-- Reading passage --
# Problem with Wyndham Owners Forum



## hjtug (Jan 13, 2013)

When I try to get to the login page of the Wyndham Owners Forum, I have been getting, for the last few days, the message: 

Fatal error: Out of memory (allocated 1878523904) (tried to allocate 7339415 bytes) in D:\Web\forums.atozed.com\wwwroot\includes\acm\acm_file.php on line 688

Is it just me?


----------



## MaryBella7 (Jan 13, 2013)

I had no problem getting in.


----------



## CruiseGuy (Jan 13, 2013)

I've been getting the same error.


----------



## scootr5 (Jan 13, 2013)

CruiseGuy said:


> I've been getting the same error.



That's really odd. I just tried again, and I can access it with no problem.


----------



## pacodemountainside (Jan 13, 2013)

Jumped over and no problem. Using plain Jane Toshiba laptop with out of box software.

Are you  using something  more exotic.?


Will copy your post and  forward to Glenn.


----------



## ledaga (Jan 13, 2013)

Using wdo 8 and chrome with no problems.


----------



## CruiseGuy (Jan 13, 2013)

Maybe it depends on your internet service provider or area of the country.  But it's happening to me on multiple computers regardless of the browser I use.  Verizon FIOS in Virginia.


----------



## hjtug (Jan 13, 2013)

I am still getting the error - Internet Explorer and Google Chrome, Verizon DSL in Virginia.


----------



## scootr5 (Jan 13, 2013)

So both the people reporting problems are on Verizon in Virginia. Perhaps they are having some sort of DNS or routing issue.


----------



## John P (Jan 15, 2013)

*Now California*



scootr5 said:


> So both the people reporting problems are on Verizon in Virginia. Perhaps they are having some sort of DNS or routing issue.



I'm on Verizon in CA and yesterday afternoon I started getting the same message.

-- Task brief --
In the forum thread, which internet service and state does CruiseGuy report using? Rely only on the forum thread for this.

-- Record set --
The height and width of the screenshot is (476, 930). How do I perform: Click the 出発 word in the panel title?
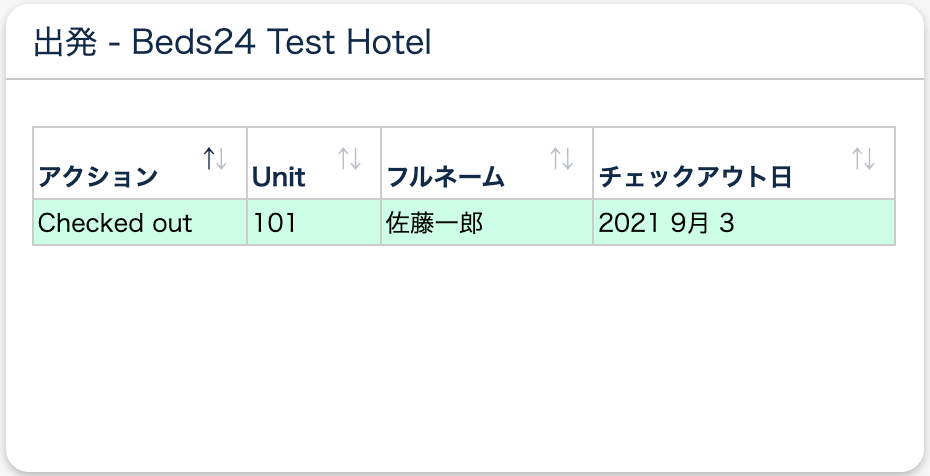(64, 43)
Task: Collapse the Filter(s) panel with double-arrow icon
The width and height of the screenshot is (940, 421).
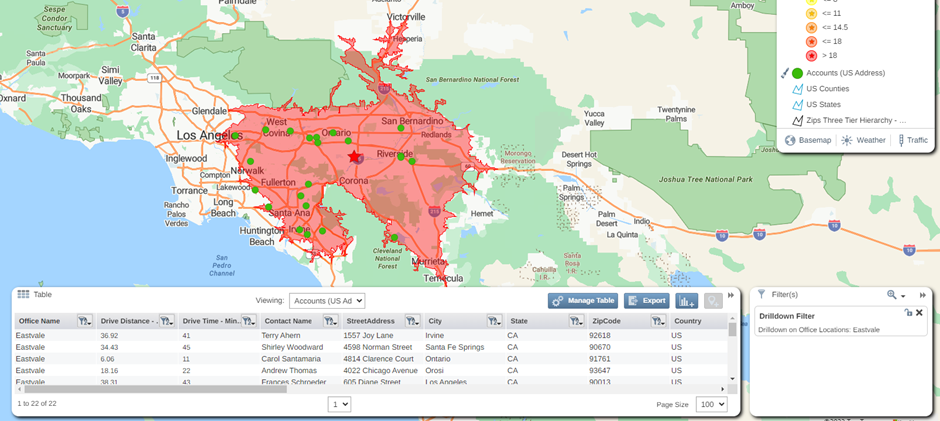Action: (x=922, y=295)
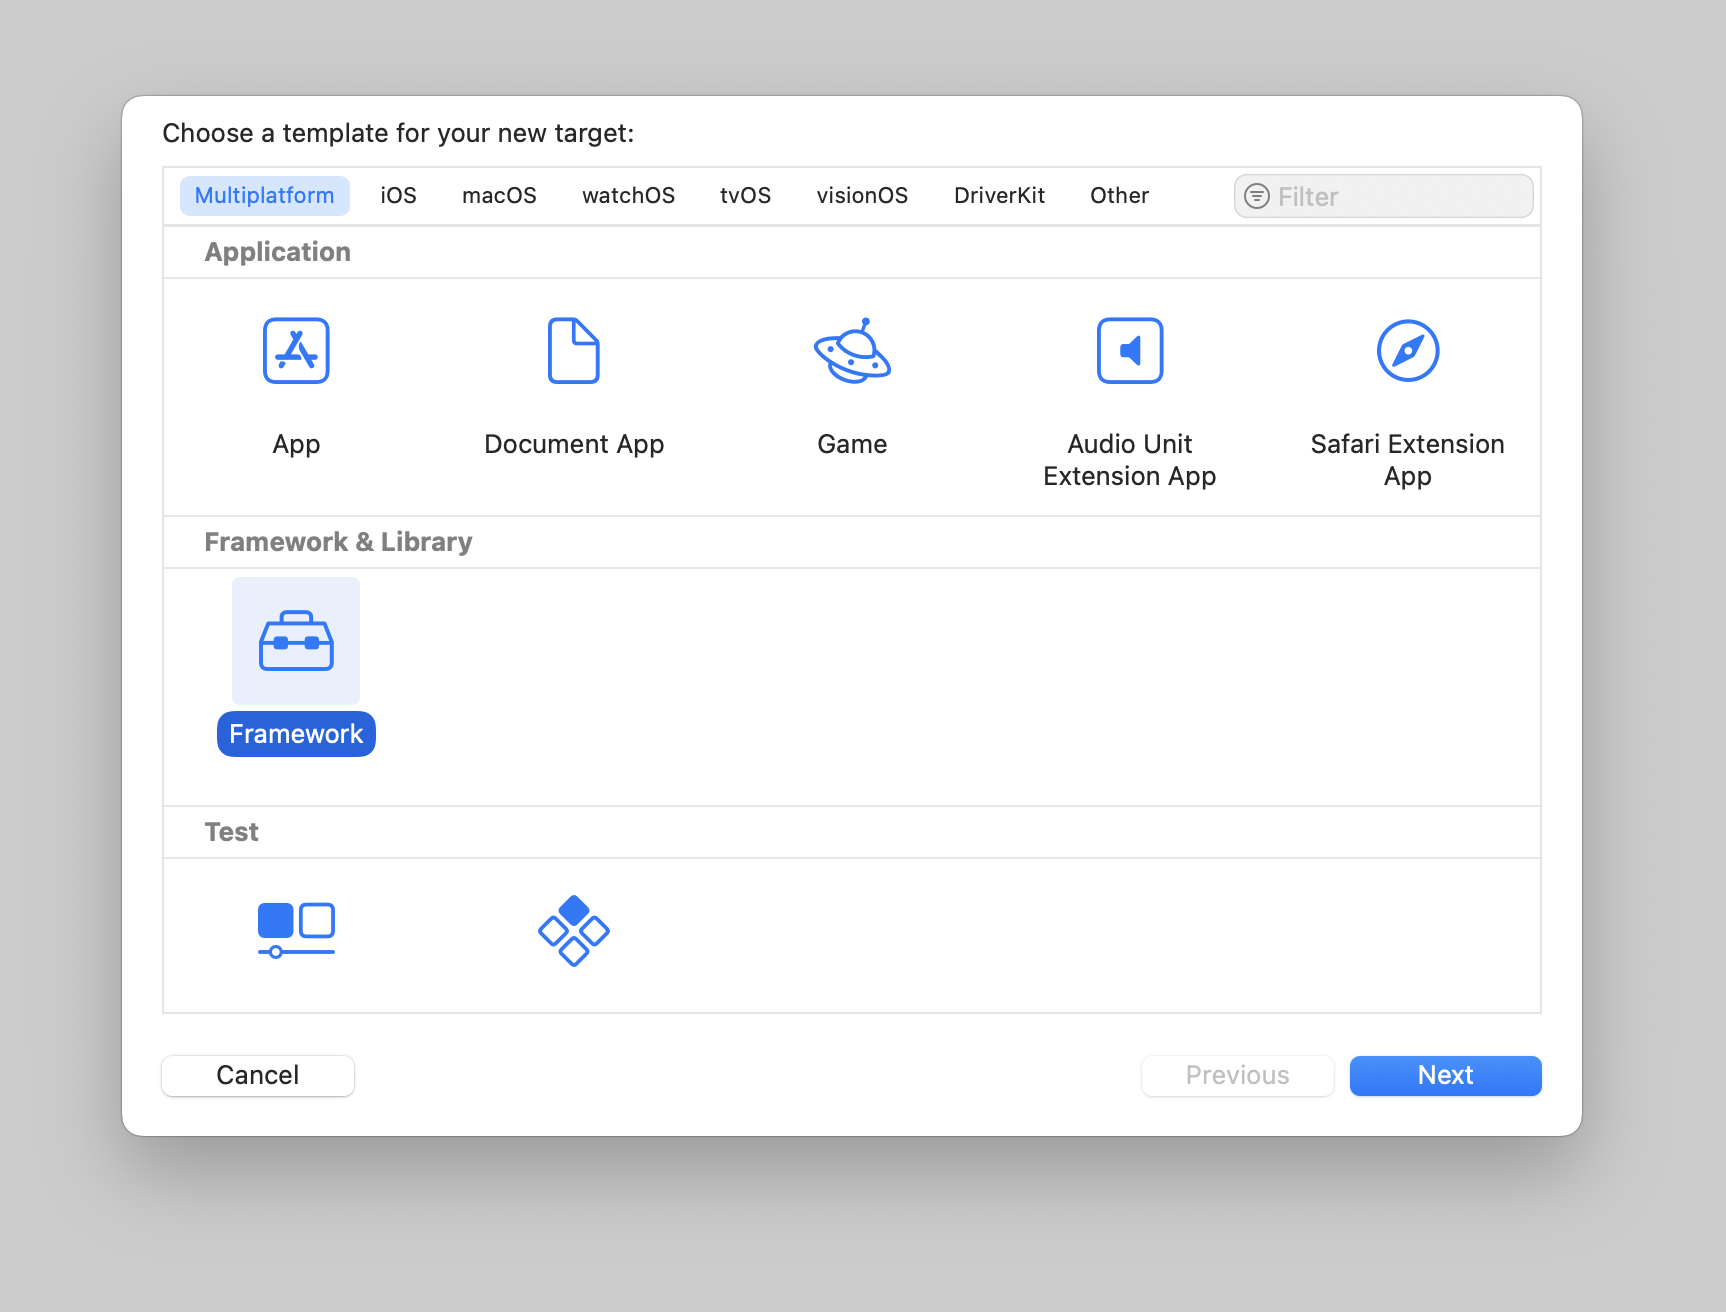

-- Reply to the task --
Verizon FIOS in Virginia.